◆ TRECHO DE ORIGEM ◆
= = = = = = =

O passo dado pela oposição turva as águas de uma institucionalidade em que se sobrepõem poderes ― agora todos com algum grau de defeito de origem ― em meio à deriva autoritária e a profunda crise humanitária que vive o país. Até este ano, a Assembleia Nacional controlada pela oposição era o único poder público reconhecido internacionalmente e eleito em eleições razoavelmente competitivas. A legitimidade do interinato de Guaidó tem duas bases: esse Parlamento, que chegaria ao seu fim em duas semanas como diz a Constituição, e a reeleição de Maduro por mais seis anos nas eleições de maio de 2018, que foram vistas como fraudulentas e rejeitadas pela comunidade internacional.

Em 2017, Maduro criou um Parlamento paralelo, a chamada Assembleia Nacional Constituinte, para boicotar a câmara que lhe era contrária. Dominada pelo chavismo, a Assembleia Nacional Constituinte se propôs, sem conseguir, substituir o Parlamento eleito em 2015 para dar aval, por exemplo, a contratos com parceiros internacionais em um momento de asfixia econômica. O Supremo, a Promotoria e o órgão eleitoral são controlados pelo chavismo há mais de uma década.

Agora, após as eleições do começo deste mês, Maduro vira a página desses cinco anos de disputa e toma o controle de todas as intuições, ainda com o repúdio internacional que nubla o processo e as acusações de crimes de lesa humanidade feitos pelas Nações Unidas e a Promotoria da Corte Penal Internacional. Enquanto isso, Guaidó ensaia um acréscimo com esta reforma.

= = = = = = =

◆ Entradas de dados armazenadas ◆
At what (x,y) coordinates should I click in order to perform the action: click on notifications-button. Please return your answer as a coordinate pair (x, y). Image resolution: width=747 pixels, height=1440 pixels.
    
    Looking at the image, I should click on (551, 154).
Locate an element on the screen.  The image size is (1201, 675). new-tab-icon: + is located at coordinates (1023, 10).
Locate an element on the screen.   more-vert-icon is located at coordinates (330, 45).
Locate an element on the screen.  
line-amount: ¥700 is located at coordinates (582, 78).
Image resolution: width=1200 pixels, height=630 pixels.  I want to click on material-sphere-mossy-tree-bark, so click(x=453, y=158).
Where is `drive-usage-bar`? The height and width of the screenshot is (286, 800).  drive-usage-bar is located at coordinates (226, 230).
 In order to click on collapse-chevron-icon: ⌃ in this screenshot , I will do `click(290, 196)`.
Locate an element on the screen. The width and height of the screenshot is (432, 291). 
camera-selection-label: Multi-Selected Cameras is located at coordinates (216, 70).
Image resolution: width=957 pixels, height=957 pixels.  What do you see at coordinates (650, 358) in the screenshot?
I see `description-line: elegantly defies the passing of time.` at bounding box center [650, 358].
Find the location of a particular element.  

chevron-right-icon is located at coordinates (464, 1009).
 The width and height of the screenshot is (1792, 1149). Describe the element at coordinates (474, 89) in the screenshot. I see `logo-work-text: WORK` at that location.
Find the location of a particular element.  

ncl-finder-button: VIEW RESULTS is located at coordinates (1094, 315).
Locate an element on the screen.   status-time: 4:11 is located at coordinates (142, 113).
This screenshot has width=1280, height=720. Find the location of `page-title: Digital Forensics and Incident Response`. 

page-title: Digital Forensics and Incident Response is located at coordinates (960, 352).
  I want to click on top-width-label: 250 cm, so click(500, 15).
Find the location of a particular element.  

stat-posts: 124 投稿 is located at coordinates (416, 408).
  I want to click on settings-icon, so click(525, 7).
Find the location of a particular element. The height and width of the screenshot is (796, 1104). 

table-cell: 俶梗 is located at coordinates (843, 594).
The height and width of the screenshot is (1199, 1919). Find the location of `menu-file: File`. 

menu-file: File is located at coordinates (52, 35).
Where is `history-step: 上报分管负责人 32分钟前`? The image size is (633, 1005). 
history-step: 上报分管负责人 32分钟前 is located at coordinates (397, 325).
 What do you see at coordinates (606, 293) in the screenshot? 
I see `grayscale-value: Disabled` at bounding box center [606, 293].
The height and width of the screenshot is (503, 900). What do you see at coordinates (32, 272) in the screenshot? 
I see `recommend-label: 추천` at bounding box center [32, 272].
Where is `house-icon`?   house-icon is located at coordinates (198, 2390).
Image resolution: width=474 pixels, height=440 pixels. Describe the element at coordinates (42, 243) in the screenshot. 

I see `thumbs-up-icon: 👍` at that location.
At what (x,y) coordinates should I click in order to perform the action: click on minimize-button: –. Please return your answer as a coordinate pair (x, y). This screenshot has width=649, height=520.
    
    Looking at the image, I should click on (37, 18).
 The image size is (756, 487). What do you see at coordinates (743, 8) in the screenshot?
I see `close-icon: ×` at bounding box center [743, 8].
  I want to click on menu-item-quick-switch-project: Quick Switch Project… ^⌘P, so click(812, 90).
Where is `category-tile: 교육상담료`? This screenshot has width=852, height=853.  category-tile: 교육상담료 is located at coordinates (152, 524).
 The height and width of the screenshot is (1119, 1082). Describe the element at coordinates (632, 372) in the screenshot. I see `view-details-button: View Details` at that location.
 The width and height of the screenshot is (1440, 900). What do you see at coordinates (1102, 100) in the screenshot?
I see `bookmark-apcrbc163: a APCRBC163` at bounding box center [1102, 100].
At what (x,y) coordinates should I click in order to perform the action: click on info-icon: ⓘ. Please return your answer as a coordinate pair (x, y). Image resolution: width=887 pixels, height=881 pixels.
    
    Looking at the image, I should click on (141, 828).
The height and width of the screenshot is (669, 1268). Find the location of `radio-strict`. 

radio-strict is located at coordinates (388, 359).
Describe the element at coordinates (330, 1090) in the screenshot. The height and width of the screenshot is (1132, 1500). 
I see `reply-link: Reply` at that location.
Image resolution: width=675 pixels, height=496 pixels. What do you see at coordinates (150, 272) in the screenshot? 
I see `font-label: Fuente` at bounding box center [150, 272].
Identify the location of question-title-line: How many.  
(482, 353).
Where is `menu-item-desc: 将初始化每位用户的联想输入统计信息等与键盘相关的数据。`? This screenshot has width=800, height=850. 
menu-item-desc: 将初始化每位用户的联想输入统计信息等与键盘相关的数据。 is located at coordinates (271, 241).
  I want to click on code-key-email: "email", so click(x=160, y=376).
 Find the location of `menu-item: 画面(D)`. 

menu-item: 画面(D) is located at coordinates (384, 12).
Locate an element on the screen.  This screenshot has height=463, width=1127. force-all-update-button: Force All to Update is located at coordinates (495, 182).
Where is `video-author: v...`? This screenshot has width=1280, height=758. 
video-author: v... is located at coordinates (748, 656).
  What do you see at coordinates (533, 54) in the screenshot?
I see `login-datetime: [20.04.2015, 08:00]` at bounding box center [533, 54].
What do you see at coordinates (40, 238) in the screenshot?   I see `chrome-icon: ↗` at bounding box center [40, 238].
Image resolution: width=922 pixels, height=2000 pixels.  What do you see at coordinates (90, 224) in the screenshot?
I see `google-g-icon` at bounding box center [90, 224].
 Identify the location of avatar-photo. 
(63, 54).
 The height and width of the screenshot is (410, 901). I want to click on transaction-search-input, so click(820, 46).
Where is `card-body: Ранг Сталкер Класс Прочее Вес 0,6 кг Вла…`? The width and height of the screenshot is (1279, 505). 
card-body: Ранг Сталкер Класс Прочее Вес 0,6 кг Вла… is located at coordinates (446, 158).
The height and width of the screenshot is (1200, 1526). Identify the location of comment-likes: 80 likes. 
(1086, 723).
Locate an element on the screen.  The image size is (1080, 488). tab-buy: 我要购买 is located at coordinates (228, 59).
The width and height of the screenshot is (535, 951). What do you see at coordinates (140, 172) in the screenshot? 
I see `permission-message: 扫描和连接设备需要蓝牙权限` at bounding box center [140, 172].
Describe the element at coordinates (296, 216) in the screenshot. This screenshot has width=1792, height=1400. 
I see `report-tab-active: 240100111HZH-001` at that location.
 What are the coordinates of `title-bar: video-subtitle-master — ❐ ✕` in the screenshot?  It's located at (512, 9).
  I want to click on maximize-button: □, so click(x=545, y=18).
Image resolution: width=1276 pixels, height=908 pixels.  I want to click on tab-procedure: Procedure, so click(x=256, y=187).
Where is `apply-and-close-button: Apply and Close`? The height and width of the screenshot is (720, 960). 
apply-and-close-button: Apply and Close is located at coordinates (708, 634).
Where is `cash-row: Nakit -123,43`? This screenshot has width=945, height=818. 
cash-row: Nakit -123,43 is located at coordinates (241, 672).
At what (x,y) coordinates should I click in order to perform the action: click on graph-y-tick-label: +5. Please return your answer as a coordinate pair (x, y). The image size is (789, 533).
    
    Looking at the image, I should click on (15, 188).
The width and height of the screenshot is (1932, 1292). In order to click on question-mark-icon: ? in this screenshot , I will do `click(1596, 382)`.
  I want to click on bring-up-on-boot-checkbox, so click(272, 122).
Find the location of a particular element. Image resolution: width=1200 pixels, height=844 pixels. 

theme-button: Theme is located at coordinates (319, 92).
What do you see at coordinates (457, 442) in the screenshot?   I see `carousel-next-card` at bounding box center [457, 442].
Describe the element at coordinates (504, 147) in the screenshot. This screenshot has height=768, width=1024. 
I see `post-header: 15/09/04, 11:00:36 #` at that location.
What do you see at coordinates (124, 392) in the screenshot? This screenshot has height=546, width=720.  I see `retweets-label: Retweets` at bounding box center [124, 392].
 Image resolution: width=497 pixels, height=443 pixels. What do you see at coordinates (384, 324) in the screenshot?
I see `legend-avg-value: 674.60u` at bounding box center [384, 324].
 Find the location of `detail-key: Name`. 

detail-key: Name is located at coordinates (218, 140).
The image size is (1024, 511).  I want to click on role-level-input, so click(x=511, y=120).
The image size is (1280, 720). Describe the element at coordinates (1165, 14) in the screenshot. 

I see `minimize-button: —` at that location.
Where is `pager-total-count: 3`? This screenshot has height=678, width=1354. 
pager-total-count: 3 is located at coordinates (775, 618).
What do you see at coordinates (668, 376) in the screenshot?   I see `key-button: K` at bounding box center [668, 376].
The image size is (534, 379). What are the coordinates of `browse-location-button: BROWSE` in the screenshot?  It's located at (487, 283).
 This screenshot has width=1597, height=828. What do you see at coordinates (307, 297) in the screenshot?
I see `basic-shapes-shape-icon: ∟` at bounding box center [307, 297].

= = = = = = =

◆ TAREFAS ◆
1. Segundo o trecho sobre a Venezuela, em que ano Maduro criou a Assembleia Nacional Constituinte?
2. Reproduza, das entradas de dados armazenadas, as linhas entre a que contém "is (789, 533)." e a que contém "center [384, 324].", inclusive.

◆ RESPOSTAS POR TAREFA ◆
1. Em 2017.

2.
At what (x,y) coordinates should I click in order to perform the action: click on graph-y-tick-label: +5. Please return your answer as a coordinate pair (x, y). The image size is (789, 533).
    
    Looking at the image, I should click on (15, 188).
The width and height of the screenshot is (1932, 1292). In order to click on question-mark-icon: ? in this screenshot , I will do `click(1596, 382)`.
  I want to click on bring-up-on-boot-checkbox, so click(272, 122).
Find the location of a particular element. Image resolution: width=1200 pixels, height=844 pixels. 

theme-button: Theme is located at coordinates (319, 92).
What do you see at coordinates (457, 442) in the screenshot?   I see `carousel-next-card` at bounding box center [457, 442].
Describe the element at coordinates (504, 147) in the screenshot. This screenshot has height=768, width=1024. 
I see `post-header: 15/09/04, 11:00:36 #` at that location.
What do you see at coordinates (124, 392) in the screenshot? This screenshot has height=546, width=720.  I see `retweets-label: Retweets` at bounding box center [124, 392].
 Image resolution: width=497 pixels, height=443 pixels. What do you see at coordinates (384, 324) in the screenshot?
I see `legend-avg-value: 674.60u` at bounding box center [384, 324].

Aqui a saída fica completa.